Fig. 4. Schematic diagram of wellbore connectivity and spatial distribution of fractures in rock samples (the thickness of the lines in Fig. 4a represents the relative magnitude of the inter-well conductivity, and no line between the wells represents the disconnection of the two wells).
The analysis shows that wells No. 3, No. 4, No. 5, and No. 6 are interconnected, with the flow channel between wells No. 4 and No. 5 being the most conductivity, followed by the channel between wells No. 4 and No. 3, and the channel between wells No. 5 and No. 6 being the least conductive. Furthermore, wells No. 1, No. 2, No. 7, No. 8, and No. 9 are not interconnected (Fig. 4a). Deducing from the fluid output from wellbores and the rock sample surface, the internal fracture system of the rock sample consists primarily of two fractures: Fracture F1 connects wells No. 3, No. 4, No. 5 and No. 6, and fracture F2 connects well No.6 to the surface of the rock sample (Fig. 4b). Consequently, for the multi-well long-term injection-production experiment in HDR, well No. 4 is designated as the injection well, with wells No. 3 and No. 5 as the production wells, emulating a mode of one injection well and two production wells mode; later, well No. 5 was shut down to change to a mode of one injection well with one production well mode until the end of the experiment.

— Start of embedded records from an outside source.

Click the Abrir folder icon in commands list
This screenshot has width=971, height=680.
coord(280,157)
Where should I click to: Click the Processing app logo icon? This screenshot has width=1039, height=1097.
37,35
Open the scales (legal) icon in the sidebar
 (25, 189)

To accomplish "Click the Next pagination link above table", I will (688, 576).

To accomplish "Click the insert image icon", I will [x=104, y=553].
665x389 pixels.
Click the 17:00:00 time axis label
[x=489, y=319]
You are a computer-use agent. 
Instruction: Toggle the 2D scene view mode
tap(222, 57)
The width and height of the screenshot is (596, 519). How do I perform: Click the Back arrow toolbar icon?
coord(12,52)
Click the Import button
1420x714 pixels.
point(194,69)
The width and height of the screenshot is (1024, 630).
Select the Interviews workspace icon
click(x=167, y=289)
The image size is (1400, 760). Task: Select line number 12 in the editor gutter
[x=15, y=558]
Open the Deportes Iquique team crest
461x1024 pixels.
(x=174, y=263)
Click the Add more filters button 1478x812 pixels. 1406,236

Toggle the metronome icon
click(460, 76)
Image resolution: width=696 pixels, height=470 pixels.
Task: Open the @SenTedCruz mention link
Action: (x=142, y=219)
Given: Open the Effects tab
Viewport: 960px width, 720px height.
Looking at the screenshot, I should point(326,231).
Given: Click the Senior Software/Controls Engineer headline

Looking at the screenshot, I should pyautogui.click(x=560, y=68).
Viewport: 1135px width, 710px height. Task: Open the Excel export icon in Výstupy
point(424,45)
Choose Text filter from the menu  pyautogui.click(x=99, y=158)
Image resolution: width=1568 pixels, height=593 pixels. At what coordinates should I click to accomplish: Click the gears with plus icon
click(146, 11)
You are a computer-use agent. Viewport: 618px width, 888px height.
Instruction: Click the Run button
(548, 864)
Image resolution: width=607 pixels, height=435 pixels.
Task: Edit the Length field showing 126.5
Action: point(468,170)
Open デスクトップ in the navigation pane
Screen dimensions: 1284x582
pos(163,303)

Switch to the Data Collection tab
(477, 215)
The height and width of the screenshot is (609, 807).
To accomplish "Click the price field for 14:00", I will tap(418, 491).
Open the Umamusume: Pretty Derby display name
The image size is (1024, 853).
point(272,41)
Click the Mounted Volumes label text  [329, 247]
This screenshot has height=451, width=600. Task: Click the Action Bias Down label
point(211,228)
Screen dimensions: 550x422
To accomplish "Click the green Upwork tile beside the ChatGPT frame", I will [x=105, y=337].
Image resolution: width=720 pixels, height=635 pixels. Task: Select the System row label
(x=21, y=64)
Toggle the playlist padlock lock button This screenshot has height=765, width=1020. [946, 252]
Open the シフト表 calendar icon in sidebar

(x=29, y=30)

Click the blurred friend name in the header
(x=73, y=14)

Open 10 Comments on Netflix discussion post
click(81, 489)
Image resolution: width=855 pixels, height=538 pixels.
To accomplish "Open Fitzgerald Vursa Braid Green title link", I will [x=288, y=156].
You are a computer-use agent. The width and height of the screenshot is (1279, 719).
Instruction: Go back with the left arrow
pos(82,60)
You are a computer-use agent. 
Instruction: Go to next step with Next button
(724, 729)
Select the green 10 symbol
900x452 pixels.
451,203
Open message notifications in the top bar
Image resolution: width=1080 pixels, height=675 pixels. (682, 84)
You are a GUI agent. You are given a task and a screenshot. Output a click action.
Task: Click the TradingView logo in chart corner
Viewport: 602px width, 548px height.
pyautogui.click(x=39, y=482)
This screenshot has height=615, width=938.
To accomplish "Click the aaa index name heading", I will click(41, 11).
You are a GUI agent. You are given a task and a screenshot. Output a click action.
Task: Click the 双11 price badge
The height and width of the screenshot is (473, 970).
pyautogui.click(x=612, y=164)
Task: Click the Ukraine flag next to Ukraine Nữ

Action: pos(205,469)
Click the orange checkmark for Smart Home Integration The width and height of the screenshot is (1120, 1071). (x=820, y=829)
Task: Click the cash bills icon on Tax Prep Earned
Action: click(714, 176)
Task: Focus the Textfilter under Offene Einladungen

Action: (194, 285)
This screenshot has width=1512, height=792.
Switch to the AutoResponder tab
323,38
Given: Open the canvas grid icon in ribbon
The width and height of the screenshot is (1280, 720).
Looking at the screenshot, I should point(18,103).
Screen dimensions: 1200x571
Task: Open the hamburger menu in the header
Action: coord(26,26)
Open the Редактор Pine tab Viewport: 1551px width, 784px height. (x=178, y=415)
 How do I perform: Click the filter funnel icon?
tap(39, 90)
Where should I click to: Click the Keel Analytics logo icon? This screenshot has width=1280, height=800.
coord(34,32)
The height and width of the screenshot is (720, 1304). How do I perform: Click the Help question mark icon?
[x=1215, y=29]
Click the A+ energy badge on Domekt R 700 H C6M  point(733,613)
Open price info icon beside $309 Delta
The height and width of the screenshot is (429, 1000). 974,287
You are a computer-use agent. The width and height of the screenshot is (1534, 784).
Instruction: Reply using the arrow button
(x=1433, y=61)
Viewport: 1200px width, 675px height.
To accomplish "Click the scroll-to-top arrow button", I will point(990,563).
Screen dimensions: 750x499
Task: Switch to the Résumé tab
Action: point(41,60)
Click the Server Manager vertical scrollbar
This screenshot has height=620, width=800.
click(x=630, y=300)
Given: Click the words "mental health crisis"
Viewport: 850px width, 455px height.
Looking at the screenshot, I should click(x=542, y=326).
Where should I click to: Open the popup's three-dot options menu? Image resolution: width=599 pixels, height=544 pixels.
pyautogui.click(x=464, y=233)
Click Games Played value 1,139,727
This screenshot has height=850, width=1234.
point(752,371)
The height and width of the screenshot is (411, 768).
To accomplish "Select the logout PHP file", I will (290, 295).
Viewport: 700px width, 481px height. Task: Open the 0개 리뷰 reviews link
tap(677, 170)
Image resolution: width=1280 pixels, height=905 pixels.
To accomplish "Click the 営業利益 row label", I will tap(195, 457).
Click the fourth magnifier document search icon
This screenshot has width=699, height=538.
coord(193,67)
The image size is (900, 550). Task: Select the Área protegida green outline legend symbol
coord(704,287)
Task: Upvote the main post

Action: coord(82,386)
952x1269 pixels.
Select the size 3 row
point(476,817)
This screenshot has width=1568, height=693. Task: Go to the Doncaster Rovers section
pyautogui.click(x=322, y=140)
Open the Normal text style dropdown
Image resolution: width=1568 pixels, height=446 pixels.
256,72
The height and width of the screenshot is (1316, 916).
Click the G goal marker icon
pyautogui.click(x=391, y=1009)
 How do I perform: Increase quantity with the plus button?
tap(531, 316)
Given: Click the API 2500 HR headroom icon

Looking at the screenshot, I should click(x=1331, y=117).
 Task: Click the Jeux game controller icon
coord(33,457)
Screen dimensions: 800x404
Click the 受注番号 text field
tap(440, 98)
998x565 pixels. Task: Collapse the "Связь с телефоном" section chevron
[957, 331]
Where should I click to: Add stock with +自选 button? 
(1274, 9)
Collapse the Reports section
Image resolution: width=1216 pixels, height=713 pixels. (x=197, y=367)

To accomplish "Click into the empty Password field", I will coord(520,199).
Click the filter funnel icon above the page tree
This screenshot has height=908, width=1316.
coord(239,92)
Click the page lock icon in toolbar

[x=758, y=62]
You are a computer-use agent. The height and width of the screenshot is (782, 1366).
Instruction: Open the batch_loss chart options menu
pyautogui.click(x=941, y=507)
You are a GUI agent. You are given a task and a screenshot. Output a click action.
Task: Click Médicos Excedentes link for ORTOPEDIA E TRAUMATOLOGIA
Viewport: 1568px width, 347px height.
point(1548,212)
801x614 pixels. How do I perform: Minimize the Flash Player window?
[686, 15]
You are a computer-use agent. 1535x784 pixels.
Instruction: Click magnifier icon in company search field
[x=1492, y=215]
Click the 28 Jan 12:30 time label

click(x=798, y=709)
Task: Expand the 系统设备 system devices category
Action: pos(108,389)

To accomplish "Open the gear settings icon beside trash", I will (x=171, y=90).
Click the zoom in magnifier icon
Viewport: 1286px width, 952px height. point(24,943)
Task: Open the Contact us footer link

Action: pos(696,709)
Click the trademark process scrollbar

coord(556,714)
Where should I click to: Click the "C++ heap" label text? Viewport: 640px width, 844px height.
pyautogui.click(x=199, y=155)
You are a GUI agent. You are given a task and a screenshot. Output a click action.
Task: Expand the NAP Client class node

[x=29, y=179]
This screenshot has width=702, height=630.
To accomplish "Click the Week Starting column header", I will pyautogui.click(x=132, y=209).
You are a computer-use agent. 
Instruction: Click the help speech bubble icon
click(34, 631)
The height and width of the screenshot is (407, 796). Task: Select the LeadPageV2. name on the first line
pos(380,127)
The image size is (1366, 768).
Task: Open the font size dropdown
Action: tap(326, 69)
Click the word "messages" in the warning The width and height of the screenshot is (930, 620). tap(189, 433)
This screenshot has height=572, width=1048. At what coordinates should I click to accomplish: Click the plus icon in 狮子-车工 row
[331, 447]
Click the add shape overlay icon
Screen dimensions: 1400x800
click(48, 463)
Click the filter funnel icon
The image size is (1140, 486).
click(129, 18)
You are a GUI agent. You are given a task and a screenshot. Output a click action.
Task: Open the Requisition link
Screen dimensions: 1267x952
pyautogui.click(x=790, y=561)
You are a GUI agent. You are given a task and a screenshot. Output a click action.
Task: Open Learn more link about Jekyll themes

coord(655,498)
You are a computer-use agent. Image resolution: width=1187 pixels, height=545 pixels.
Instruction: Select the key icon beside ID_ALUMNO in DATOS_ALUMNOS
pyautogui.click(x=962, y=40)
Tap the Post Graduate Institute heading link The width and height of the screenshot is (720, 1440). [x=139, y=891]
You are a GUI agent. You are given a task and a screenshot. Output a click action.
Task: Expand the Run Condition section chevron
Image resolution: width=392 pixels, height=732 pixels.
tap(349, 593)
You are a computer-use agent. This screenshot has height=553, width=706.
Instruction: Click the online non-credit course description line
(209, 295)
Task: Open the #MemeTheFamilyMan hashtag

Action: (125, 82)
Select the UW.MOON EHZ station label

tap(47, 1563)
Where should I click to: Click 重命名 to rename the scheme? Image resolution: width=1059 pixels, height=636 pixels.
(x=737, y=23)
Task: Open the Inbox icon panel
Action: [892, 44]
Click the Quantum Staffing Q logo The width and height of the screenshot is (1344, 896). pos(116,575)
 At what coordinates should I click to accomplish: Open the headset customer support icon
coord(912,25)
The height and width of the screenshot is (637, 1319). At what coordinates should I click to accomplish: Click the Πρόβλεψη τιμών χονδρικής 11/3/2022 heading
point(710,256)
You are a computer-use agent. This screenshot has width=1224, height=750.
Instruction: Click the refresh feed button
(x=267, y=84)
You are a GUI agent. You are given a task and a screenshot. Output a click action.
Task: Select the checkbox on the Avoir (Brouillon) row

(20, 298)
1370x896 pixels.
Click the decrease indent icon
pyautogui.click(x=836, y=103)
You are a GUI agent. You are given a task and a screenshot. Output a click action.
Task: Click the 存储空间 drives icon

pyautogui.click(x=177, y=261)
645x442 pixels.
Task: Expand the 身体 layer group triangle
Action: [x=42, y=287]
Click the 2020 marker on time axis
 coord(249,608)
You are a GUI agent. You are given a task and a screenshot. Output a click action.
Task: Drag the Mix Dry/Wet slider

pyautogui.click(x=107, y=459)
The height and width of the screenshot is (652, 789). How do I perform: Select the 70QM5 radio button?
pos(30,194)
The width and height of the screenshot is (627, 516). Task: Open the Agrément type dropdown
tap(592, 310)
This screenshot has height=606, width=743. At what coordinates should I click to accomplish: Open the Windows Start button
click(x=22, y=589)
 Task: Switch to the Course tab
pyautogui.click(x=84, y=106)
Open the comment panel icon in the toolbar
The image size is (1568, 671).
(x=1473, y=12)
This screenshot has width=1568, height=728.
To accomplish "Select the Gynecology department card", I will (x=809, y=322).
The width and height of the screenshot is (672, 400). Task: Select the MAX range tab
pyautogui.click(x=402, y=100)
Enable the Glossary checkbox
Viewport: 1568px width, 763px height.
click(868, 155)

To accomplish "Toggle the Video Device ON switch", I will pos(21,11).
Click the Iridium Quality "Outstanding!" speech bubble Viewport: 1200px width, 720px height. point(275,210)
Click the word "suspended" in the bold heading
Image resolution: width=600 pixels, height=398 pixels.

Table 2 summarizes the conditions of the injection-production experiments.
Table 2. Experimental conditions of the injection-production of HDR
Operation conditions Injection well Production well Closed wells Injection flow rate/(mL·min−1) Duration/h
1 Well No. 4 Wells No. 3 and No. 5 Wells No. 1-2 and
wells No. 6-9
10 3
2 Well No. 4 Well No. 3 Wells No. 1-2 and
wells No. 5-9
5 5

4.2. Heat extraction performance of HDR

Within the HDR injection-production experiment, which includes the one injection well with two production wells and one injection well with one production well, this study evaluates the heat extraction performance at different stages, considering the production flow rate, production temperature, heat recovery rate and fluid recovery rate of the production wells.

4.2.1. Production flow rate and temperature

In the multi-well long-term injection-production experiments for HDR, the changes in production flow rate and temperature of wells No. 3 and No. 5 with the low-temperature fluid injection time, are shown in Fig. 5.
Fig. 5. Production flow rate (a) and temperature (b) over time during injection-production process.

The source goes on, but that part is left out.